What is needed -> The response must consist of the lines below from the one with "Collapse the 打印机 (8) group" through the one with "Viewport: 1267px width, 602px", exactly as they appear and with both ends kept.

[[ Dataset extract, beginning ]]

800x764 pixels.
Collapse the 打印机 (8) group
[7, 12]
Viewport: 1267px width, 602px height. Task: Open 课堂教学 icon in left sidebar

[[ Dataset extract, end ]]
[[ Dataset extract, beginning ]]

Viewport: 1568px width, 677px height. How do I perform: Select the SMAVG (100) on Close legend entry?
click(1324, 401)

[[ Dataset extract, end ]]

Exercise result ->
Collapse the 打印机 (8) group
[7, 12]
Viewport: 1267px width, 602px height. Task: Open 课堂教学 icon in left sidebar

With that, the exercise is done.